La Razón (01.11.2018) E l 7 de octubre se celebra el Día Internacional del Trabajo Decente, fecha que es aprovechada para evaluar los esfuerzos de los actores laborales (trabajadores, Estado y empleadores) destinados a materializar los objetivos que impulsan dicha conmemoración.
Conviene comenzar con algunas definiciones. La Organización Internacional del Trabajo (OIT) define al trabajo como el conjunto de actividades humanas, remuneradas o no, que producen bienes o servicios en una economía, satisfacen las necesidades de una comunidad o proveen los medios necesarios para el sustento de los individuos. A su vez, el empleo es definido como el trabajo efectuado a cambio de una remuneración (salario, sueldo, comisiones, propinas, pagos a destajo o en especie), sin importar si se trata de una relación de dependencia (empleo asalariado) o de autoempleo.
En 1999, el entonces director general de la OIT, Juan Somavía, presentó el documento titulado Trabajo Decente en el que hace hincapié en la importancia de alcanzar cuatro objetivos estratégicos en este ámbito: a) derechos en el trabajo, b) oportunidades de empleo, c) protección social y d) diálogo social. Cada uno de estos objetivos cumple una función que apunta a alcanzar metas más amplias, como la inclusión social, la erradicación de la pobreza, el fortalecimiento de la democracia, el desarrollo integral y la realización personal, entre otros.
En palabras sencillas, el trabajo decente sintetiza las aspiraciones de la persona durante su vida laboral. Implica simultáneamente la posibilidad de acceder a un empleo productivo con un ingreso justo y proporcional al esfuerzo realizado, seguridad en el lugar de trabajo, protección social familiar, mejores perspectivas de desarrollo personal e integración social, igualdad de oportunidades sin discriminación de género o de cualquier otro tipo, así como la libertad para expresar opiniones, organizarse y participar mediante el tripartismo y el diálogo social en las decisiones que afectan su vida. Estos cuatro pilares no se construyen de forma independiente, sino que resultan de una combinación de todos ellos; pues la realización personal está relacionada no solo con el ámbito laboral, sino también con otros aspectos (familiares, sociales, espirituales, etc.).

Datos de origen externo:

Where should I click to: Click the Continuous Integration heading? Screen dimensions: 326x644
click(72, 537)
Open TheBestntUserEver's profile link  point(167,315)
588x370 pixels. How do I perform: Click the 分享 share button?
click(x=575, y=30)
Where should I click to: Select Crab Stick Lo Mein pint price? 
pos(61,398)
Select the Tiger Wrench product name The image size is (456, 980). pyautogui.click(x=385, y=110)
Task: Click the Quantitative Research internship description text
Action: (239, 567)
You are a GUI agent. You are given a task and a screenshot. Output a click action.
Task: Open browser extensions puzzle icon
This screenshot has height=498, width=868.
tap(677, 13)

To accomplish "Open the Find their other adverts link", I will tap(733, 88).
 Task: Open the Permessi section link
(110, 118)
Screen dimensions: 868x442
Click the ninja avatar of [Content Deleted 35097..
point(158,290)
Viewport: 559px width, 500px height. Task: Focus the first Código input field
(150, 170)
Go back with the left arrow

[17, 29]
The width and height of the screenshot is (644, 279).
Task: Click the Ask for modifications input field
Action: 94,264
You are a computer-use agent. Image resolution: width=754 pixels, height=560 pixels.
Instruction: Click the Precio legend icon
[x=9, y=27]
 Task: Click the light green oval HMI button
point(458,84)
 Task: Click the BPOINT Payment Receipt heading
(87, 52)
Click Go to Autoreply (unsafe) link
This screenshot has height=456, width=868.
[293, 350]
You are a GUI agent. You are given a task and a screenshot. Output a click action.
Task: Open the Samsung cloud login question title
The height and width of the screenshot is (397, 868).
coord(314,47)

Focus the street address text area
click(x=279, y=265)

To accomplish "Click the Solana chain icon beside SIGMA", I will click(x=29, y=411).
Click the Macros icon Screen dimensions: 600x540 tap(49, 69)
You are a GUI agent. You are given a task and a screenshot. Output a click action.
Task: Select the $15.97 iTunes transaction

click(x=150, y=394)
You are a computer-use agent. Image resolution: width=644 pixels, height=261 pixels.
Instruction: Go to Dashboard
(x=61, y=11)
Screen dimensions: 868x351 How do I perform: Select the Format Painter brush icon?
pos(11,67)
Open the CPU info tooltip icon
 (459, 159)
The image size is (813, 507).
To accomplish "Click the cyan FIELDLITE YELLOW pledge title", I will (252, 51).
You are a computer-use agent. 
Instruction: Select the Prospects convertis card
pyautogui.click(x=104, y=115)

En América Latina, estas aspiraciones y su perspectiva pueden no ser realistas, si tomamos en cuenta las estadísticas divulgadas por la OIT en la última reunión regional que se organizó a principios de octubre: limitado desarrollo laboral productivo debido a la elevada informalidad (62% del PIB para el caso boliviano, según el FMI, el mayor porcentaje del mundo); desigualdad de género y limitado diálogo social y tripartismo en los ámbitos laborales y de desarrollo productivo.
De acuerdo con la OIT, estos factores traban el desarrollo de muchas personas en América Latina. Asimismo, concluye que el mayor obstáculo para avanzar no es la economía, sino la política, debido a la polarización ideológica y debilidades institucionales agravadas por escándalos de corrupción, cuya combinación dan lugar a un círculo vicioso que dificulta el progreso.
En el caso de Bolivia, conviene destacar que el objetivo de garantizar el acceso a toda la población de un trabajo decente está muy lejos de alcanzarse, a pesar de la empatía del Gobierno con los trabajadores. Esto se debe en parte porque el sector informal es ampliamente mayoritario en el mercado laboral, y quienes lo conforman no reciben los beneficios que otorga el Gobierno anualmente, como los aumentos salariales o el doble aguinaldo; medidas que dicho sea de paso no son acordadas mediante un diálogo social tripartito.